Mikalsen warned that the committee could suspend the standards if the department doesn’t lawfully implement them, but for now, at least, the decision marks a rare Republican concession to Evers and hands him something of a victory heading into the November elections.
Since taking office in 2019, Evers has been working to limit contamination from PFAS, an abbreviation for perfluoroalkyl and polyfluoroalkyl substances. The chemicals, found in products ranging from cookware to firefighting foam, don’t break down in nature and have been linked to health problems in humans and animals.
A number of Wisconsin communities are wrestling with PFAS in their groundwater, including Marinette, Madison, Marshfield, Wausau and the towns of Peshtigo and Campbell. The French Island residents near La Crosse have been on bottled water for a year and a half.
The Department of Natural Resources, which Evers controls, has been working on restrictions on PFAS in state waters since September 2019. The department submitted limits on two PFAS compounds, perfluorooctanesulfonic acid (PFOS) and perfluorooctanoic acid (PFOA), to its policy board earlier this year.
Opponents, including Wisconsin Manufacturers and Commerce, the state’s largest business group, have balked at the regulations’ price tag. The DNR has projected that compliance options such as drilling new wells and installing treatment systems could cost the wastewater treatment and paper mill industries millions of dollars.
The department’s board in February ultimately adopted a 70 parts per trillion standard for drinking water and an 8 ppt standard for most surface waters that can support fish. Those standards are designed to limit the amount of PFAS that can be discharged into state waters and in municipal water systems. The board scrapped plans for setting groundwater standards at 2 ppt, leaving well water unregulated.
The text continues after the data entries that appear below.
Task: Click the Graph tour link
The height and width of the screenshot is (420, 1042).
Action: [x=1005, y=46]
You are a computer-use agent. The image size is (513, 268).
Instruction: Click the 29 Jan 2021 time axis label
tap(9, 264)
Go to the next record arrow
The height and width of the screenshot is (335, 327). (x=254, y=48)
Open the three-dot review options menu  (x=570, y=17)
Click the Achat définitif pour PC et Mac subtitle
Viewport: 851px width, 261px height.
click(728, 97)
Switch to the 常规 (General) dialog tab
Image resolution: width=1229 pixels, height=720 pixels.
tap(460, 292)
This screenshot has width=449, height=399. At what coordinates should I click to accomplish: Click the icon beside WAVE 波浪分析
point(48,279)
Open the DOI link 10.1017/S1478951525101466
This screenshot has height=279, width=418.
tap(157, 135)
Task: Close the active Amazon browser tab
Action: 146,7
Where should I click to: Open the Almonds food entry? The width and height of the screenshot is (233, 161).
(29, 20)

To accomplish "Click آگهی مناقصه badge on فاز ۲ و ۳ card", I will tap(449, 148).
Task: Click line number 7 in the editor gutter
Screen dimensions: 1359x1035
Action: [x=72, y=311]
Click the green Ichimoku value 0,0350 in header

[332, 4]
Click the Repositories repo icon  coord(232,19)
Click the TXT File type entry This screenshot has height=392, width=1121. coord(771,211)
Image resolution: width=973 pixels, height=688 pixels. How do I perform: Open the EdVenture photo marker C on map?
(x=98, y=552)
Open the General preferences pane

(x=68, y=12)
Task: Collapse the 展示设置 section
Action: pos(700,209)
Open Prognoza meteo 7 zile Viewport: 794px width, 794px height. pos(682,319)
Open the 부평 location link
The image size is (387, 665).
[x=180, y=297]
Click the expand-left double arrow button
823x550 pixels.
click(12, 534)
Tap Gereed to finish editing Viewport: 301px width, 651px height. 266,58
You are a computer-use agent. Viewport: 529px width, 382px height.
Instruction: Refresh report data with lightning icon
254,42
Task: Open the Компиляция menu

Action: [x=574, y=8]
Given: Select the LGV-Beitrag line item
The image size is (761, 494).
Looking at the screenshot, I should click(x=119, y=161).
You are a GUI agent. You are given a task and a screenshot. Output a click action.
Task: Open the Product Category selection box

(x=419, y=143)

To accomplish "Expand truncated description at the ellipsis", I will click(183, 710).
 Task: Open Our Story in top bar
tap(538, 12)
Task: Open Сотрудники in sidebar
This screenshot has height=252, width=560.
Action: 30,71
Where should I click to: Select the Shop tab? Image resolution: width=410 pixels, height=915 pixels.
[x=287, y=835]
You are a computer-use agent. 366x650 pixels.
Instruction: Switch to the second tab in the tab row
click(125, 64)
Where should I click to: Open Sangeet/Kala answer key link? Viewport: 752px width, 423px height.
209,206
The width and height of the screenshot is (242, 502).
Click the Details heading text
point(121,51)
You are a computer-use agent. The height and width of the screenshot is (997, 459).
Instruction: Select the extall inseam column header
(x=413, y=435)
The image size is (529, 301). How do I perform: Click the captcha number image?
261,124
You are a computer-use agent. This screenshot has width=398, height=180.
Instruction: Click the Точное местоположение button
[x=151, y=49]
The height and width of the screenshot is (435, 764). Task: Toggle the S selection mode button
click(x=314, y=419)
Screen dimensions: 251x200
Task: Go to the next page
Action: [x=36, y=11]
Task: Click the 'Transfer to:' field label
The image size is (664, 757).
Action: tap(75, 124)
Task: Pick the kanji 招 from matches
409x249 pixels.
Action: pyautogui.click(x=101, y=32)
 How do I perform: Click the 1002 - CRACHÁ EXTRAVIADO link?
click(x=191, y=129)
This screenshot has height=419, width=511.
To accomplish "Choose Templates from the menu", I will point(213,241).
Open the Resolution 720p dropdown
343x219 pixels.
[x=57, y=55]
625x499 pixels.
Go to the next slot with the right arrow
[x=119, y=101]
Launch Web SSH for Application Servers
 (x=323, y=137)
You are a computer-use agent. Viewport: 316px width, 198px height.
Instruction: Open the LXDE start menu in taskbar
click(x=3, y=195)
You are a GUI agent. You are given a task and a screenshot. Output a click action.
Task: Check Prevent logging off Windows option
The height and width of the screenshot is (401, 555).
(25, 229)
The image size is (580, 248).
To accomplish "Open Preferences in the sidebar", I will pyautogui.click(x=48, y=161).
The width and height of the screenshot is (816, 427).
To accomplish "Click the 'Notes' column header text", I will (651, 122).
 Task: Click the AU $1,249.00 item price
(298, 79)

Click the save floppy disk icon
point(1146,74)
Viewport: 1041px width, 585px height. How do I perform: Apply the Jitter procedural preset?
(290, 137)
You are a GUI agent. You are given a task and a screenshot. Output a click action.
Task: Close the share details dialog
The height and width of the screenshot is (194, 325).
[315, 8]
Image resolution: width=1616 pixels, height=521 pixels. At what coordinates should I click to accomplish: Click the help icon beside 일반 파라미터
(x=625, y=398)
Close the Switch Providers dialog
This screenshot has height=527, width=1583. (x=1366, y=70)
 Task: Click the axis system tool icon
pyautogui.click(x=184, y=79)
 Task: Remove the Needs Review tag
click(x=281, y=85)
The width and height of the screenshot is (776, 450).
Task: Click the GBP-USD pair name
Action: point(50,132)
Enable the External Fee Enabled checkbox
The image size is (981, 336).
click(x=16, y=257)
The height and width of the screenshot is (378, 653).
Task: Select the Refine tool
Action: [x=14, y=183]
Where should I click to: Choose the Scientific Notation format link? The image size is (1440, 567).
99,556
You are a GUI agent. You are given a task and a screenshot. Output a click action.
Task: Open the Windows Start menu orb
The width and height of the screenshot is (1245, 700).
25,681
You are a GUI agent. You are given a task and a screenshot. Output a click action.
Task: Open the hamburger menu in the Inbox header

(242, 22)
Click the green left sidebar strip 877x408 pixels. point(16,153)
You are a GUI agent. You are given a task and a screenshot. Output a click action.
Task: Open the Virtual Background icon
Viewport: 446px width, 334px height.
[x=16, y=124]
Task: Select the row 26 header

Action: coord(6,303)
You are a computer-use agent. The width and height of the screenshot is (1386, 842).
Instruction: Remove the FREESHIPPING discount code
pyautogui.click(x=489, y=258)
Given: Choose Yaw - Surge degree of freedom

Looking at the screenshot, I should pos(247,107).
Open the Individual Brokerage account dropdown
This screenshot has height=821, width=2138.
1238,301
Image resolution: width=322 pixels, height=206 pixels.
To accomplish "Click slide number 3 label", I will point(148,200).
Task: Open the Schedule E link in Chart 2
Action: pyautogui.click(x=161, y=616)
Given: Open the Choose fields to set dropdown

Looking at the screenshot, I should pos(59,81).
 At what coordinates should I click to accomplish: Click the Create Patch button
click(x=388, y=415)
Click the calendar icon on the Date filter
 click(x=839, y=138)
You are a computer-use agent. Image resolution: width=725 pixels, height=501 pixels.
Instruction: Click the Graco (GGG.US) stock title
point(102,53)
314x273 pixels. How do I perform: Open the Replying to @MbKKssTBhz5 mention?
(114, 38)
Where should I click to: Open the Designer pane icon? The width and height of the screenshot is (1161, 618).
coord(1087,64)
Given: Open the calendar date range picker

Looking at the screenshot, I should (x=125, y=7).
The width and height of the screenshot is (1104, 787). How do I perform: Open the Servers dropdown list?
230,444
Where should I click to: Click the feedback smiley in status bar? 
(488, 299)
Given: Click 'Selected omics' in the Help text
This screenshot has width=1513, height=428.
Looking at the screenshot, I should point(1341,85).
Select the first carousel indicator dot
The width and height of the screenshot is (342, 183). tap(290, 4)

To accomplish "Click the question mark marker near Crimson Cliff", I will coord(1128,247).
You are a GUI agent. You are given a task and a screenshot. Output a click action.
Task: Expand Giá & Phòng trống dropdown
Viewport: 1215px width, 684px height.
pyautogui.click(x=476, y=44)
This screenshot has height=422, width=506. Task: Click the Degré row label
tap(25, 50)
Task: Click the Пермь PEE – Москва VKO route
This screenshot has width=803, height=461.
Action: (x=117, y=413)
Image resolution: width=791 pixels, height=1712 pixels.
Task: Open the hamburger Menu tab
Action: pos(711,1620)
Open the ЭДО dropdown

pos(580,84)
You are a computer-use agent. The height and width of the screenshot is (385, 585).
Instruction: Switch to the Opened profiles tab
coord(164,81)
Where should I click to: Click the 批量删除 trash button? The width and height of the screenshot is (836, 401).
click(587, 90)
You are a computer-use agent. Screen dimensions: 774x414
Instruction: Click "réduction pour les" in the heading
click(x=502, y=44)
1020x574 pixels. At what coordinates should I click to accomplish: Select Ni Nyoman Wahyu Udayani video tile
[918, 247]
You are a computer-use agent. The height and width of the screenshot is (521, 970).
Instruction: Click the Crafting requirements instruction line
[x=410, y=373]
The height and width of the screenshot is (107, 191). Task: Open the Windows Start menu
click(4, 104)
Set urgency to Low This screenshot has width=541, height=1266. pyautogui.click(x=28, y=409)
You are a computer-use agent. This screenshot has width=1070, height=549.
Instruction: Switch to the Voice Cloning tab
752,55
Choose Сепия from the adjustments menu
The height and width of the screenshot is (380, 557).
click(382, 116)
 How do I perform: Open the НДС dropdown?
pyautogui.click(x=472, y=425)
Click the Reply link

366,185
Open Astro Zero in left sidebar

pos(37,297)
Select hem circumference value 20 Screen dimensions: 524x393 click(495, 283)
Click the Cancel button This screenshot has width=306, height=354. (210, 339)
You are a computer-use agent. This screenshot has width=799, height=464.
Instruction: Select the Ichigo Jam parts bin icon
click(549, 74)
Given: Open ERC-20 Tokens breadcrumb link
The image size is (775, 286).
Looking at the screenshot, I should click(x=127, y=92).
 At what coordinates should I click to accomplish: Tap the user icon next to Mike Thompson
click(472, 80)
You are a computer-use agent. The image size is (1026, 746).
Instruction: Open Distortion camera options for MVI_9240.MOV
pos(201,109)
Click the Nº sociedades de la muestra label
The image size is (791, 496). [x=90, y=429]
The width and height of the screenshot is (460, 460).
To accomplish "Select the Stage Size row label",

“The finalization of these water quality protections is a positive development and a necessary step to protect Wisconsinites from forever chemicals,” said Tony Wilkin Gibart, executive director of environmental law firm Midwest Environmental Advocates. “While we are glad to see these rules move forward, we are mindful that Wisconsinites whose water comes from private wells also deserve the same protections under our state’s groundwater law.”
Democratic Attorney General Josh Kaul sued Johnson Controls and Tyco Fire Products in March alleging the companies’ firefighting foam led to contamination in the Marinette area. A Waukesha County judge in April ruled that the Department of Natural Resources couldn’t regulate PFAS pollution because the agency hadn’t established any standards for the chemicals under the state’s spills law.
It wasn’t immediately clear what impact established standards would have on those cases. A state Department of Justice spokeswoman and representatives of Johnson Controls and Tyco didn’t immediately respond to messages Monday.
Wisconsin Manufacturers and Commerce spokesman Nick Novak said the new rules would have no impact on the Waukesha County case. He didn’t explain why and didn’t immediately respond to a follow-up message seeking more details.
Wisconsin Manufacturers and Commerce alleges in that case that the Department of Natural Resources has never defined PFAS as hazardous substances under Wisconsin’s spills law, which requires polluters to clean up their spills. It argues the department has been illegally relying on that law to regulate PFAS.
The drinking water and surface water standards fall under a different set of statutes that aren’t in dispute. Implementing them ensures the department has at least some authority to regulate the chemicals regardless of the spills law.
Department spokeswoman Sarah Hoye declined to comment, citing the ongoing litigation.